3. **Hybrid Scoring**:
   - Ternary for speed, FP fallback for precision if needed.
4. **Testing**:
   - Numerical eq vs Candle Flash (tol 1e-3).
   - Seq=2048–4096 benchmarks.

**Priority Rationale**: Attention dominates LLM cost → biggest win.

---

## Phase 3: Sparsity and Plane Skipping (1–2 Weeks, Parallel to Phase 2)

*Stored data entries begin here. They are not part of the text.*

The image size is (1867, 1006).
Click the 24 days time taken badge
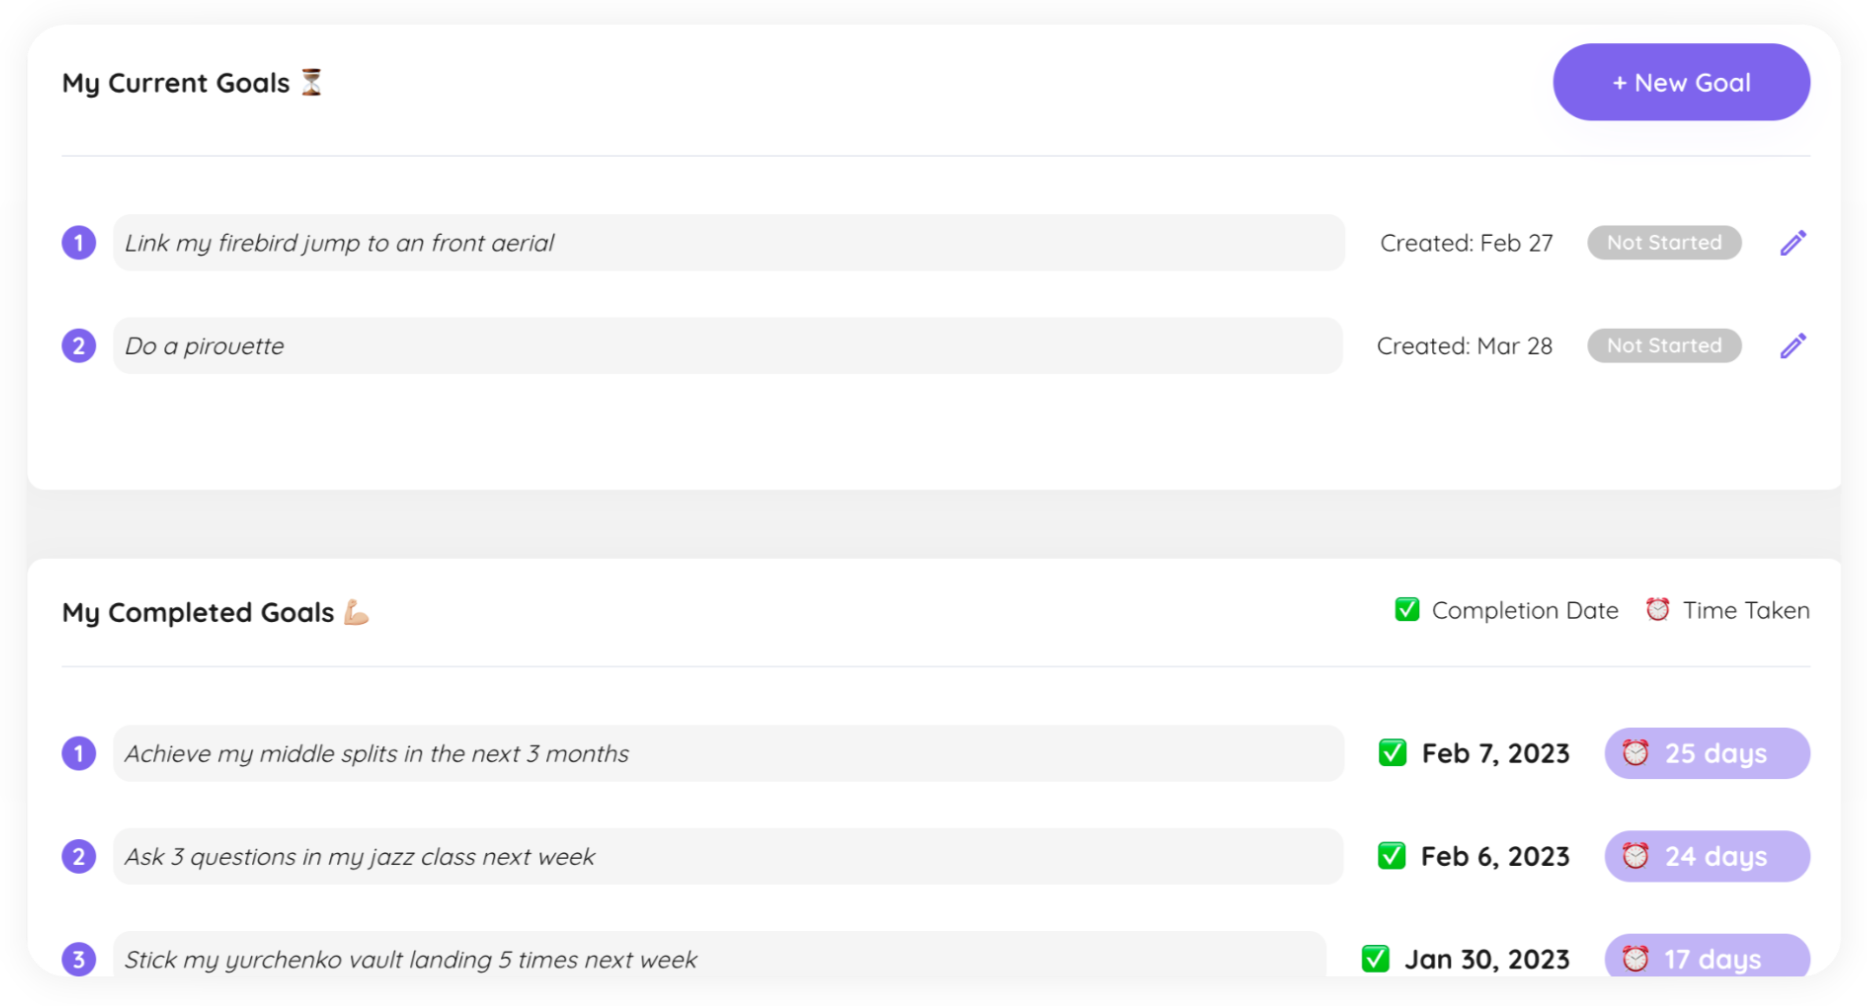1707,856
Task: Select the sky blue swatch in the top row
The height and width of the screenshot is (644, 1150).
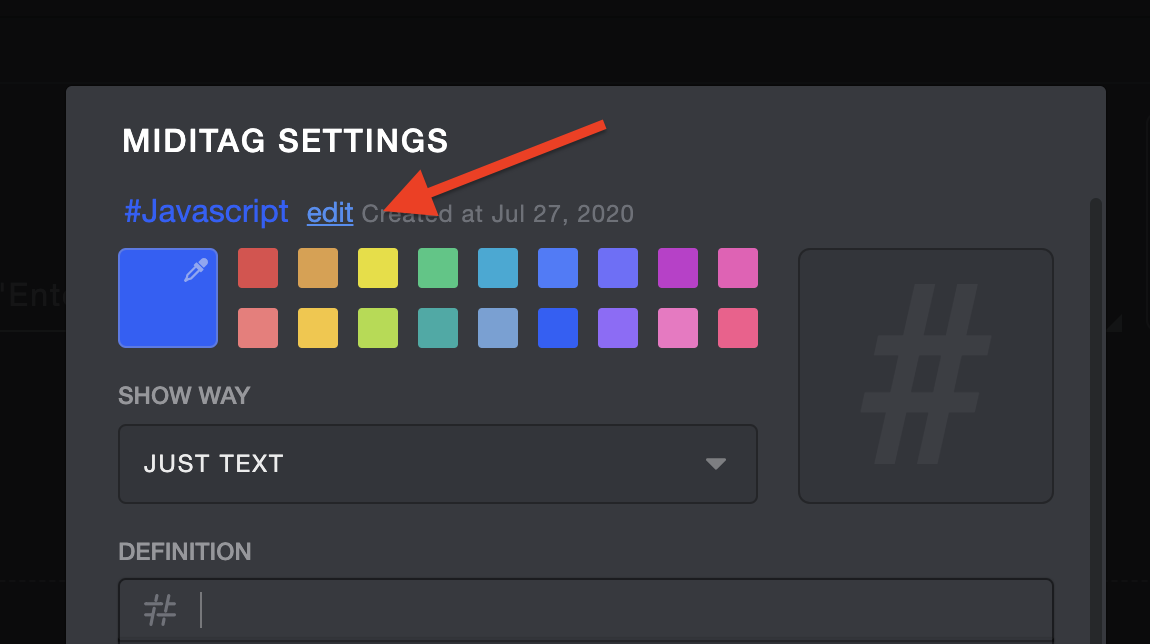Action: (498, 268)
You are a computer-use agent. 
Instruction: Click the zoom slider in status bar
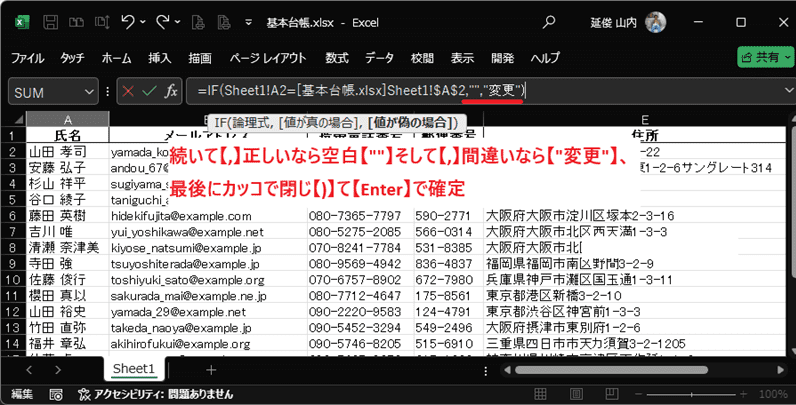click(700, 394)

**Goal**: Exploit 95–99% zeros (implicit in planes).

**Steps**:
1. **Metadata**: Bitmap per chunk (which planes/dims active).
2. **Kernel Skip**:
   - Comptime or runtime branch: If plane zero, skip load/compute.
3. **Storage**: CSR-like for ultra-sparse (embeddenator sparse.rs).
4. **Testing**: Pruned Llama weights → measure VRAM/speed.

**Nuance**: Overhead if sparsity <90%; auto-detect threshold.

---

## Phase 4: Algebraic Lens and Basic Holographic Binding (2–3 Weeks)

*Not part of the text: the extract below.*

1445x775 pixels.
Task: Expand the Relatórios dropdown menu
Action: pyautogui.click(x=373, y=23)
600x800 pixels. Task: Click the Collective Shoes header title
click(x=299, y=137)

**Goal**: Enable embeddenator-style in-place edits + composition.

**Steps**:
1. **Lens Edits**:
   - Modify scalar: Flip bits in +plane/-plane (1–2 u32 touches).
2. **Binding**:
   - Element-wise: +out = +a XOR -b, etc. (gate tricks).
   - Bundle: OR or popcount accumulate.
3. **Moderate Nesting**:
   - 3-level bundle (27^3 slots).
   - Precomputed role vectors.
4. **Testing**: Key-value store demo (superpose 500 items, retrieve >90% acc).

**Math Note**: Capacity proof limits to ~D/10 items.

---

## Phase 5: Configurable Depth and Packed Fallback (2–4 Weeks)

**Goal**: Optional higher precision.

**Steps**:
1. **Packed Mode**: Holistic tryte scalars (ripple/lookup add).
2. **Config Per-Layer**: Trit depth 1–6, auto-tune via calibration.
3. **Hybrid Kernel Dispatch**: Bitsliced for matmul, packed for edits.
4. **Testing**: Ablation on accuracy vs density.

**Fallback Rationale**: For non-sparse layers.

---

## Phase 6: Polish, Ecosystem, and Validation (Ongoing)

**Steps**:
1. **Crate Structure**: `unsloth-ternary` with TernaryTensor trait.
2. **Full Model Quant**: Pipeline for Llama/Mistral.
3. **GPU Testing Plan** (Tonight/Soon):
   - Setup: CubeCL 0.8.1, CUDA device.
   - Benchmarks: Seq lens 512–4096, batch 1–8.
   - Profile memory (client queries), occupancy.
4. **Validation**: Perplexity on WikiText, zero-shot tasks.

**Overall Timeline**: 2–3 months to MVP ternary unsloth-rs.

**Risks/Implications**:
- Accuracy: Monitor degradation; fine-tune recovery essential.
- Portability: Vulkan slower → prioritize CUDA.
- Edge: Non-sparse models → minimal gain.

This roadmap is realistic, proven where possible, and builds incrementally. Knock out Phase 1 matmul first—it's the foundation that will "chooches" immediately. Let's get it slapped together.